La double peine des "femmes-mulets", entre le Maroc et Ceuta

Pour les "femmes-mulets" qui portaient des dizaines de kilos de marchandises de contrebande entre la péninsule espagnole de Ceuta et le Maroc, la fermeture de la frontière signe la fin de leurs fardeaux, mais aussi de leurs revenus. Les deux régions de chaque côté de la frontière sont désormais des déserts économiques.

La double peine des "femmes-mulets", entre le Maroc et Ceuta
©  Hakan Can Yalcin

Sur décision du Maroc, le poste-frontière pour porteurs entre la péninsule espagnole de Ceuta et la ville marocaine de Fnideq a fermé il y a quatre mois. Une décision qui a plongé la région entière dans un gouffre économique, faisant fuir commerçants et clients. Celles qui en pâtissent le plus, ce sont les "femmes-mulets", ces travailleuses qui traversaient la frontière avec des dizaines de kilos de marchandise de contrebande sur leur dos. Début janvier, un rapport parlementaire avait été présenté à Rabat pour dénoncer les conditions de travail "épouvantables" des "porteuses de marchandises".

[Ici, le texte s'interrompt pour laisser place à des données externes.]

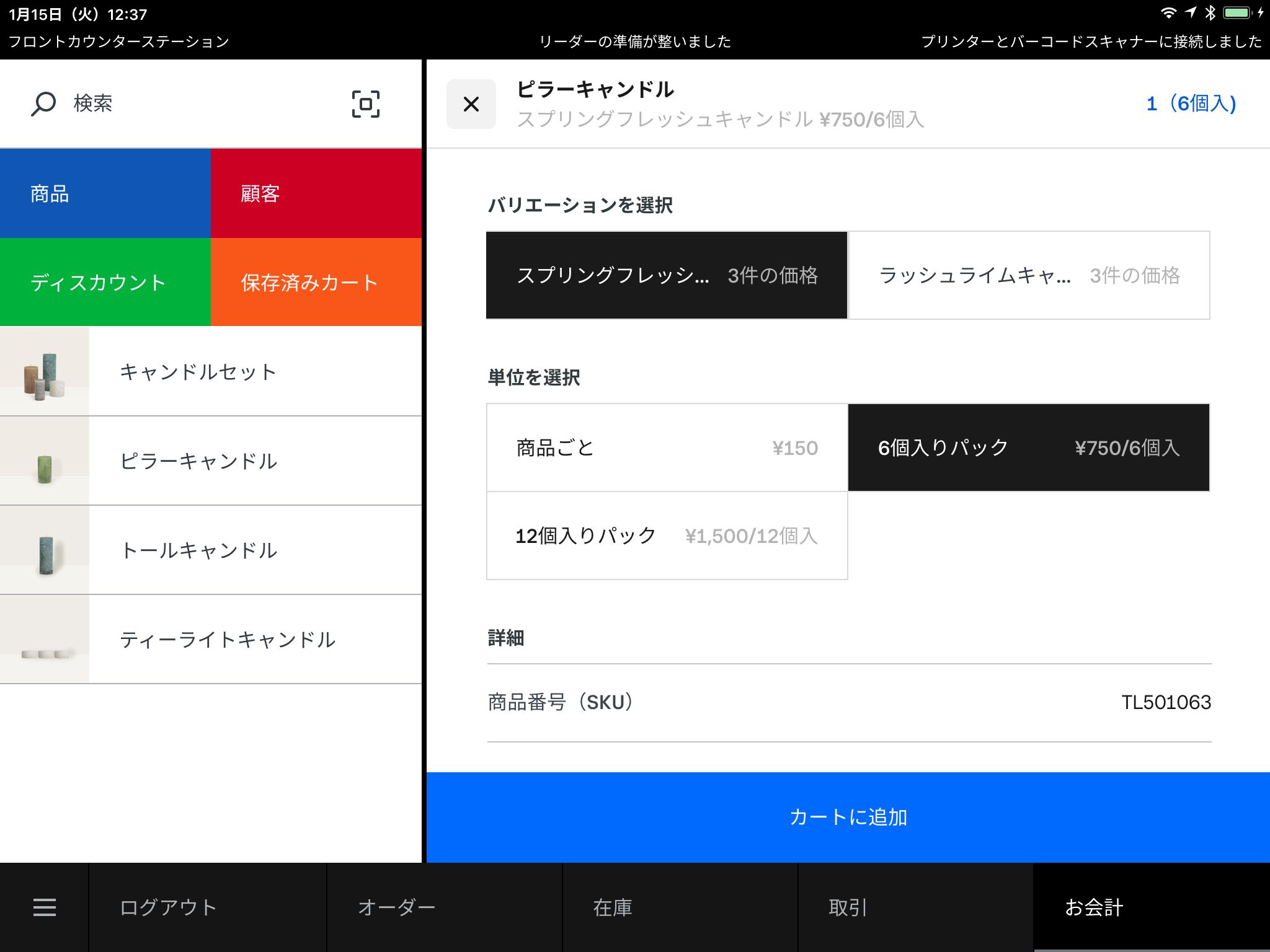Open the hamburger navigation menu

coord(43,907)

Les "femmes-mulets", privées de revenus

Pour ces porteurs et porteuses payées par des commerçants marocains, l'arrêt des échanges est catastrophique. Fatima, une quinquagénaire marocaine, déplore l'interruption de ses livraisons, qui lui permettait de faire vivre sa famille. Elle relate au Nouvel Obs : "Ils veulent faire de nous des mendiants ! (...) Avant les affaires marchaient bien". A présent, "il n'y a plus de travail ici". Si les femmes-mulets "exploitées par des mafias de la contrebande" sont désormais déchargées de leurs fardeaux, elles n'ont plus aucune alternative pour subvenir à leurs besoins.

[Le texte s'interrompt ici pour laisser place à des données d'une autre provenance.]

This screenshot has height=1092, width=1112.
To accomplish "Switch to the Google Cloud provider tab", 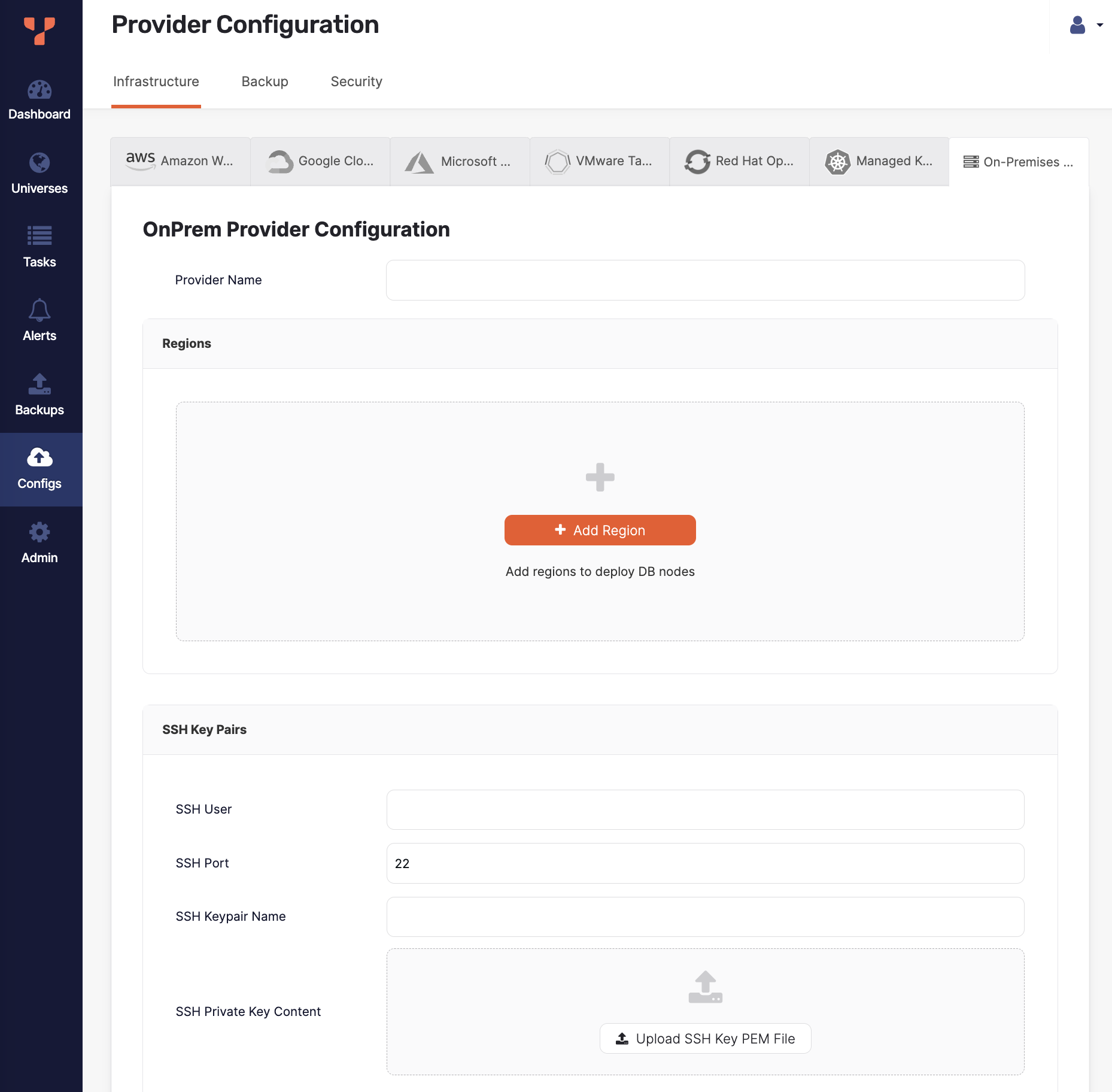I will coord(320,161).
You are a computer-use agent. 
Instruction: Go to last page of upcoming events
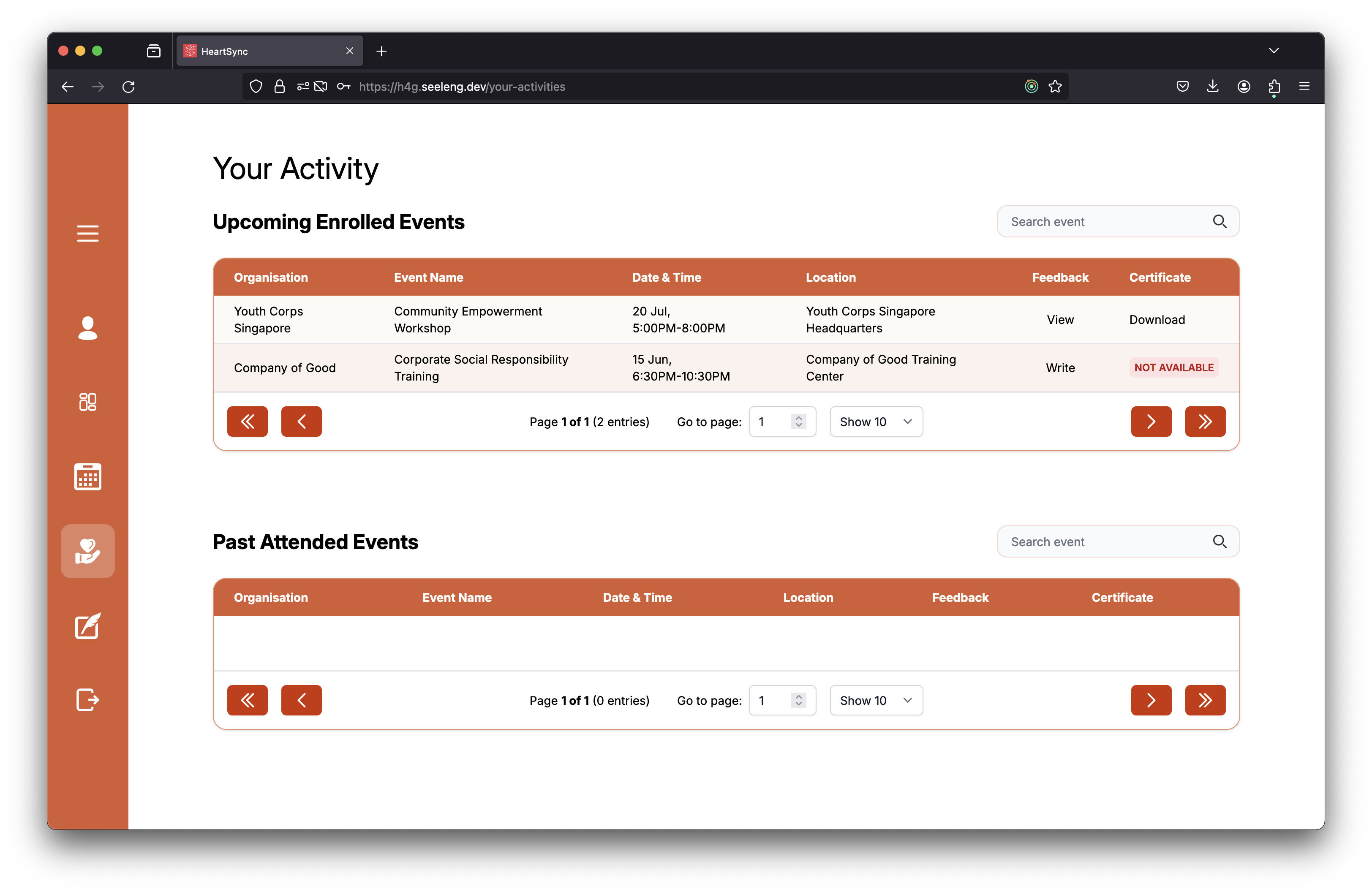(x=1205, y=422)
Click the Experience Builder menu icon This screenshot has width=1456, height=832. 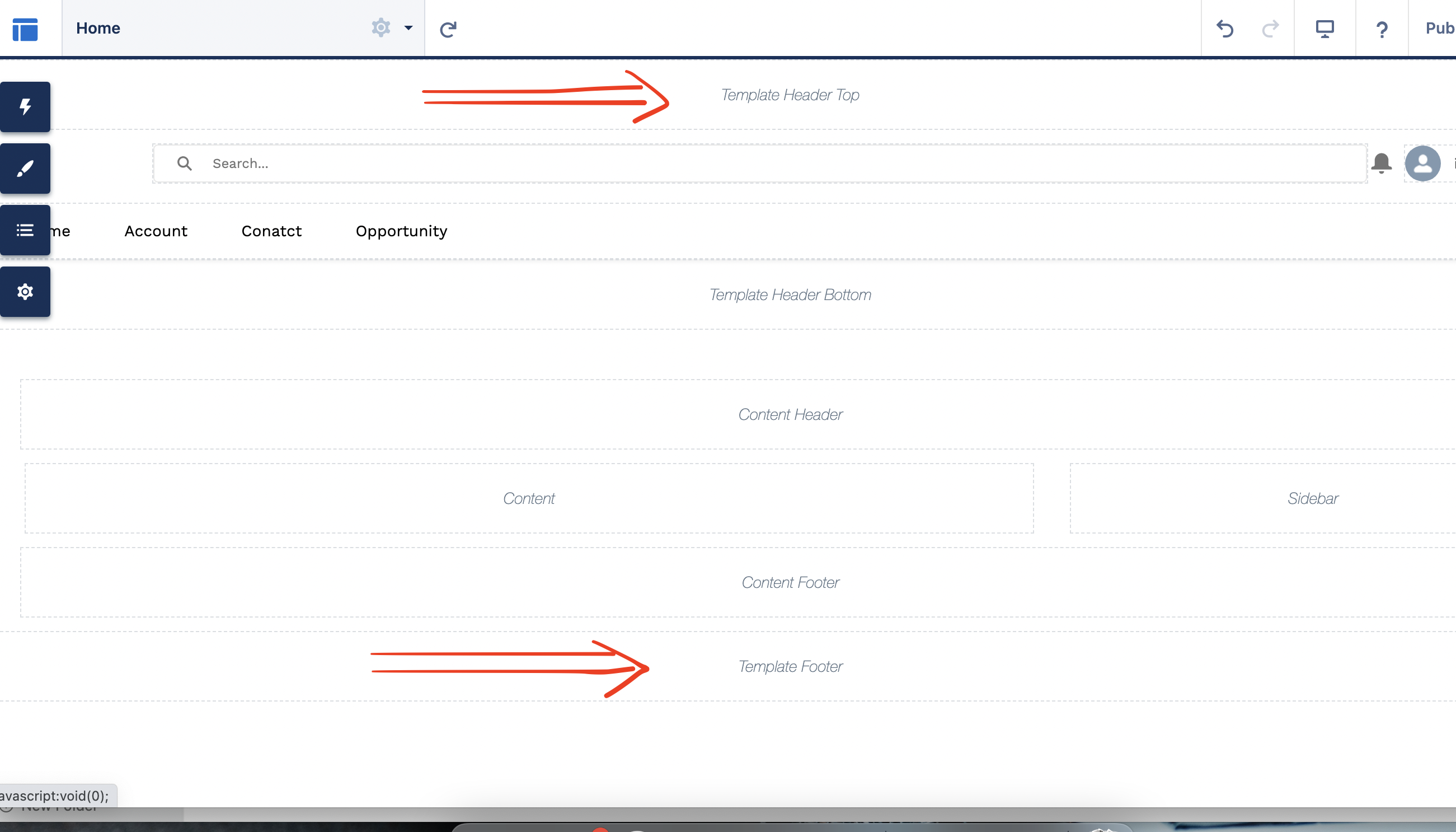[25, 29]
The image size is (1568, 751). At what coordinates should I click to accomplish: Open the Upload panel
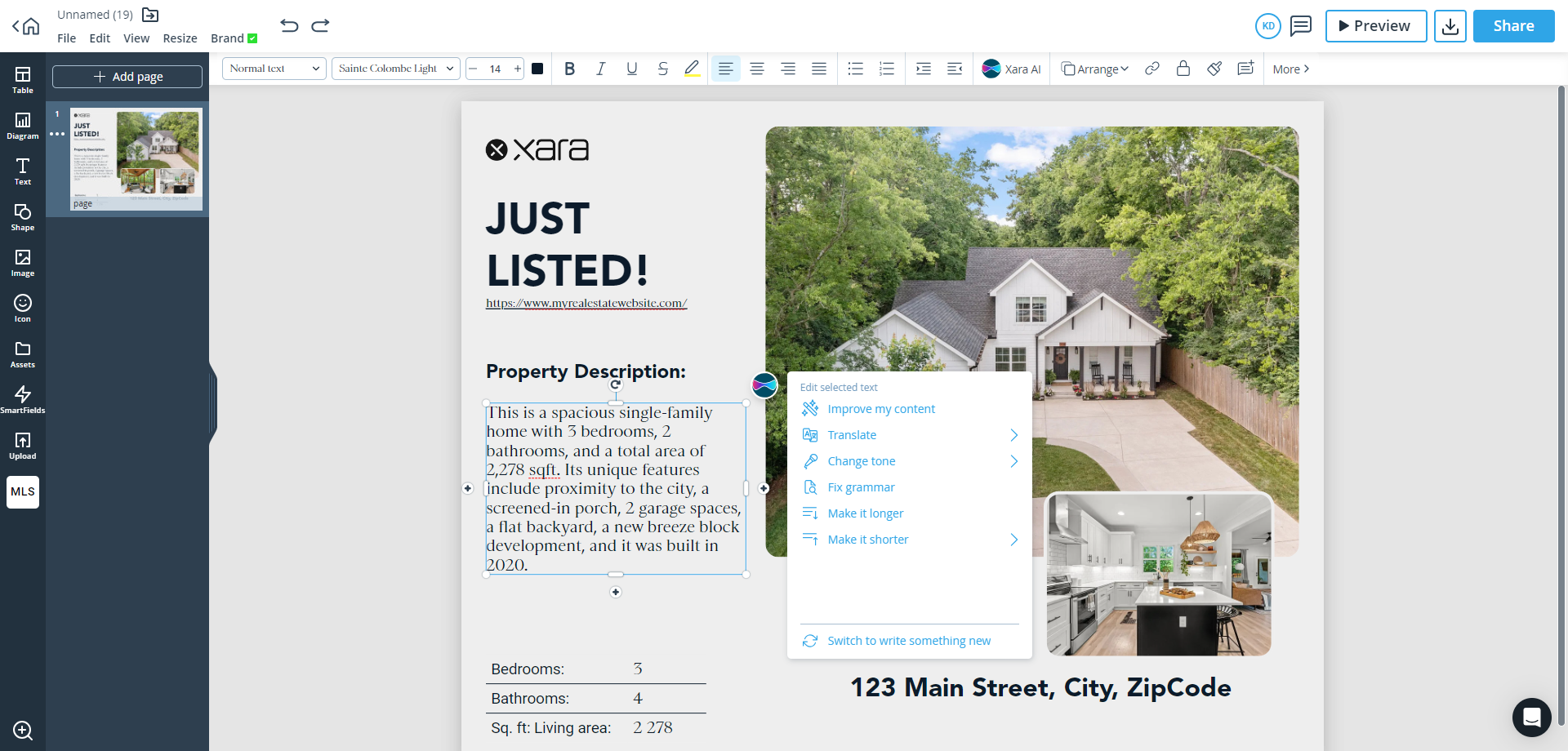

Les villes de Fnideq et Ceuta au ralenti

Les commerces qui réceptionnaient et vendaient les vêtements, produits alimentaires et ménagers de contre-bande subissent également l'arrêt des traversées. Les villes de Fnideq et Ceuta, auparavant très animées, tournent au ralenti. "L'impact est énorme" pour Abdellah Haudour, un commerçant marocain de couvertures espagnoles : "Les prix ont augmenté, le pouvoir d'achat a baissé. Il n'y a plus de clients" déclare-t-il. Depuis l'interruption des passages transfrontaliers, commerçants comme porteurs attendent une solution de reconversion, selon les témoignages recueillis par l'AFP.

La contrebande difficile à remplacer

Pour les autorités marocaines, la fermeture de cette frontière est un moyen d'endiguer le commerce informel. Nabyl Lakhdar,  le directeur général des douanes a déclaré au quotidien L'Économiste que les produits de contrebande faisaient "du mal à l'économie". Il ajoute que les porteurs étaient "les premières victimes de la contrebande", "certains mafieux profitant de leur précarité et parfois de leur détresse"; rapporte le Nouvel Obs. Pour relancer l'activité économique de ces zones transfrontalières, un rapport parlementaire marocain préconisait, en début d'année, de créer une zone industrielle pour permettre la reconversion des porteurs. Une réponse inadaptée selon Abdellah Haudour : "Qui va employer des femmes-mulets quinquagénaires et analphabètes ?", fait-il remarquer.

La contrebande entre Ceuta et Fnideq représentait annuellement entre six et huit milliards de dirhams (soit entre 570 et 750 millions d'euros) selon les estimations du chef de la douane au site Médias 24.